Joaquin Phoenix plays a tortured, almost silent hit man in Lynne Ramsay’s moody thriller about the terrors of the past and the price of violence
You Were Never Really Here
Starring: Joaquin Phoenix, Ekaterina Samsonov
Directed by: Lynne Ramsay
Running time: 85 minutes
Rating: 3½ stars out of 5
By Jay Stone
Ten years ago, Joaquin Phoenix grew an alarmingly bushy beard and went on talk shows to announce — or rather to mumble — that he was quitting acting to become a rap artist. This turned out to be an ill-judged publicity stunt (or perhaps a piece of performance art) for a stupid film called I’m Still Here, a mockumentary (or perhaps a piece of performance art) in which Phoenix essays the rap life and snorts cocaine. The world practically threw out its back shrugging.

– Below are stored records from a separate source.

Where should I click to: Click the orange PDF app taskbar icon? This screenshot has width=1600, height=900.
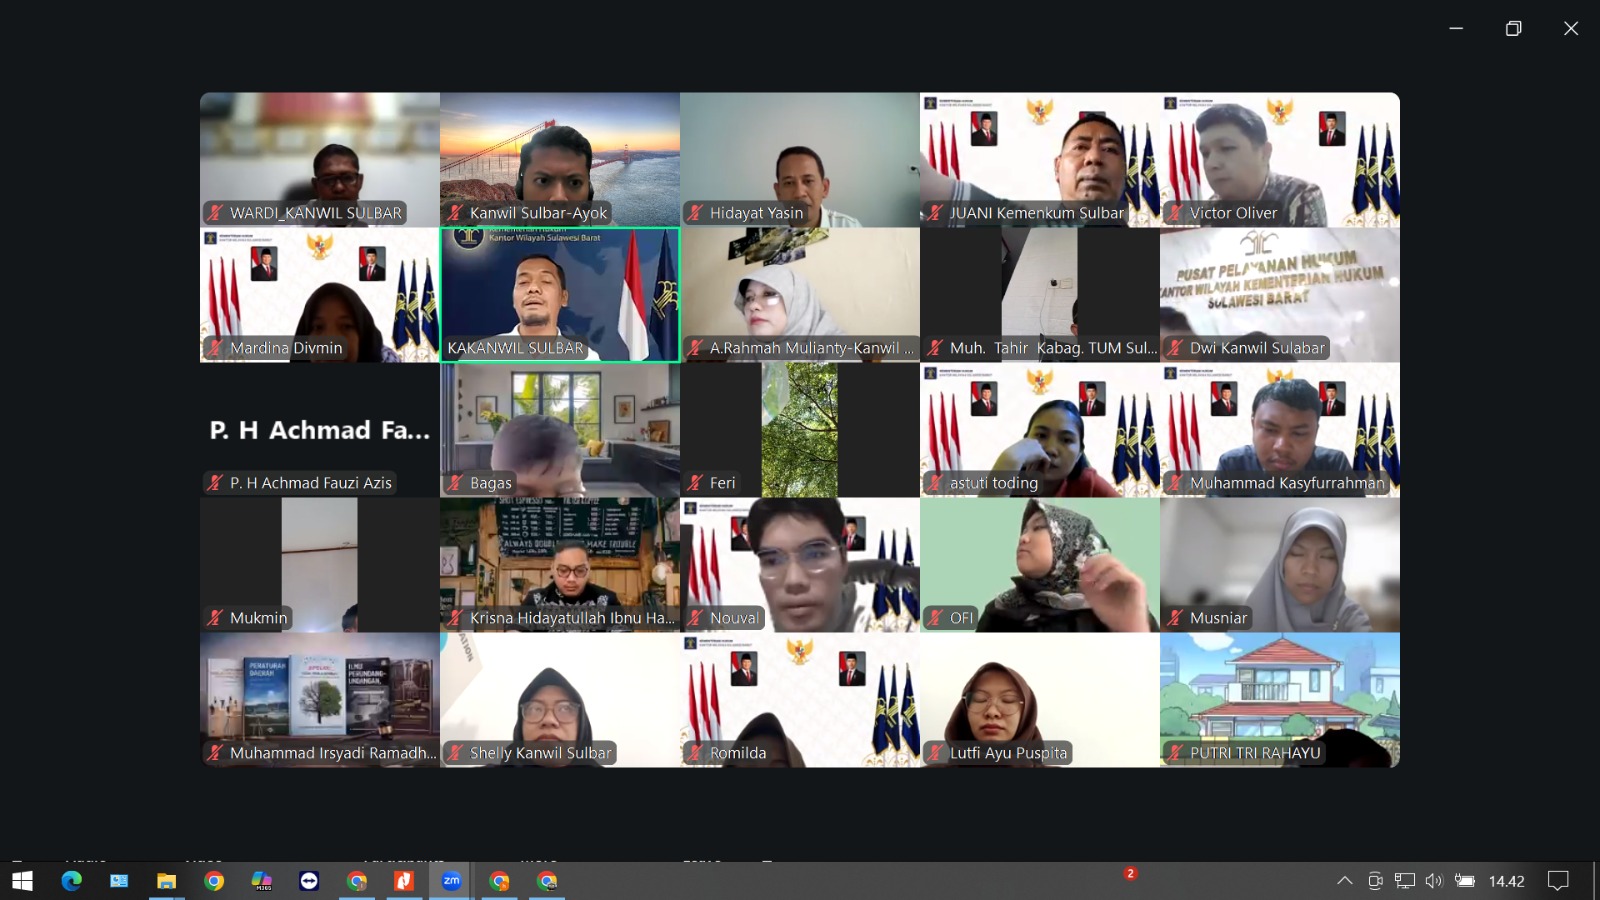point(404,881)
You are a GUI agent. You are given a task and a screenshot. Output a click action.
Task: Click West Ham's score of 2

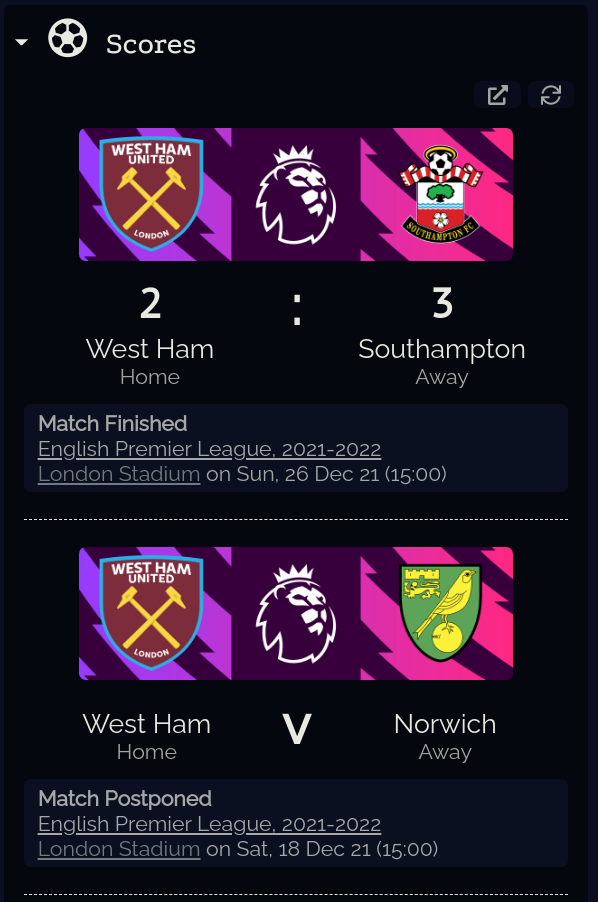(150, 303)
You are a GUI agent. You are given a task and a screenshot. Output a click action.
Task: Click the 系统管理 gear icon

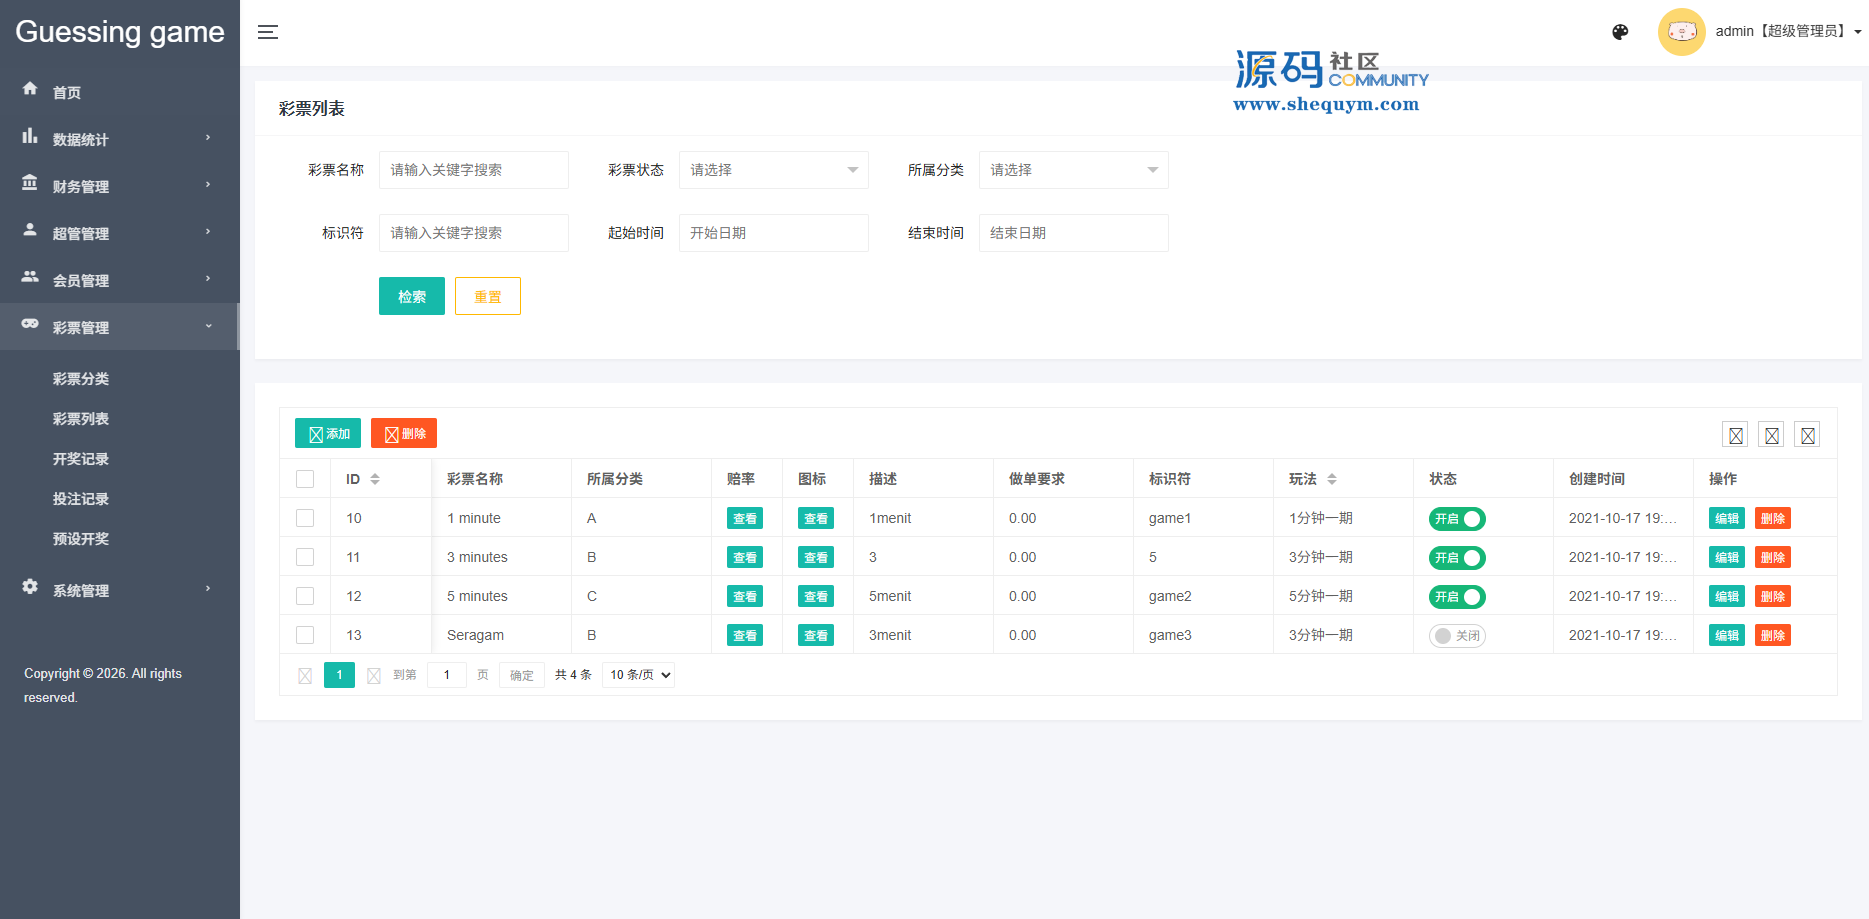tap(30, 587)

The actor is now back with a slightly less lavish beard, but with no depreciation in his Method commitment, in a movie called You Were Never Really Here, whose title sounds like a review, or maybe a rebuke, of the previous one. It’s not. You Were Never Really Here (whose title comes from the source material, a novel by Jonathan Ames) is a patently non-stupid movie that nonetheless shares the same sense of woozy discomfort.
That’s partly due to the direction by Scottish filmmaker Lynn Ramsay, who fractures what plot there is into small pieces of violent fantasy, and partly due to Phoenix, who broods his way into the role of a brutal, tortured hit man named Joe who takes the job quite literally — most of his hits are done with a ball peen hammer — and then tries to think of ways to kill himself while remembering a disturbing past.
We get only hints of this: Joe’s memories of being a frightened child, quick scenes of soldiers, a young boy shooting someone, the welts on Joe’s back, the way he keeps sticking his head into plastic laundry bags and half-suffocating himself. He hardly talks at all, but his eyes speak volumes.
Set to a disturbing electronic score by Jonny Greenwood — who performed similar mood magic in P.T. Anderson’s Phantom Thread — You Were Never Really Here follows Joe as he tries to rescue a young teenager named Nina (Ekaterina Samsonov) from a child sex ring operating out of a high-class brownstone somewhere in New York City. Nina is the daughter of an ambitious politician, and Joe’s investigations take him into the edges of corrupt senators, bad cops, and the other miseries of the modern decaying city.
Indeed, the film has more than a few hints of Taxi Driver, especially the final section when Travis Bickle — the anti-hero cabbie who wants to cleanse the dirty city with yet more bloodshed — frees a teenage prostitute from her pimp by the simple expedient of shooting everyone dead. Joe is Bickle’s enigmatic cousin, a man whose traumatic past is never made clear and whose heroic quest is never made easy.
Disturbingly, Ramsay films the movie from his point of view, putting us behind the eyes of a guy who stalks the halls of a vice den with a hammer slung over his shoulder, leaving bloodied bodies in his wake (this is a violent film, but much of the actual killing takes place off-screen). With his untamed beard, stringy pony tail and husky physique — Phoenix stalks the movie with a rolling gait, as if he was about to enter a wrestling ring — Joe presents an explosive threat whenever his is on the screen, which is for the entire movie. (Phoenix won the best actor award at last year’s Cannes film festival.)
He has a soft side as well. We see him caring for his slightly addled mother (Judith Roberts). “Mom, I’m home,” he says, coming in from his latest slaughter by hammer — the victim is uncertain because Joe’s memories and his crimes are blended in Ramsay’s storytelling — only to find her sitting in front of the TV watching Psycho. This seems kind of obvious until a few minutes later, when mom is hogging the bathroom by taking a long shower and Joe stands outside the door and mimes stabbing her to death. There’s always room for a joke, even in the grimmest of families.
Ramsay (Ratcatcher, We Need To Talk About Kevin) is a gritty filmmaker who dances around plot points in favour of hints and layers of tone. There are astonishing scenes in You Were Never Really Here — you’ll remember a scene where a killer and his victim hold hands and sing along to a tune on the radio during the slow death — but its strength lies mainly in its uncompromising refusal to cater to expectations. It’s not just that the heroic moments are stained with regret and melancholy; it’s that the audience is frequently left on its own to sort things out. It’s something of an honour to be treated this way, but you come away wondering about the artist’s responsibility in these matters. This is an amazing movie that’s not for everyone.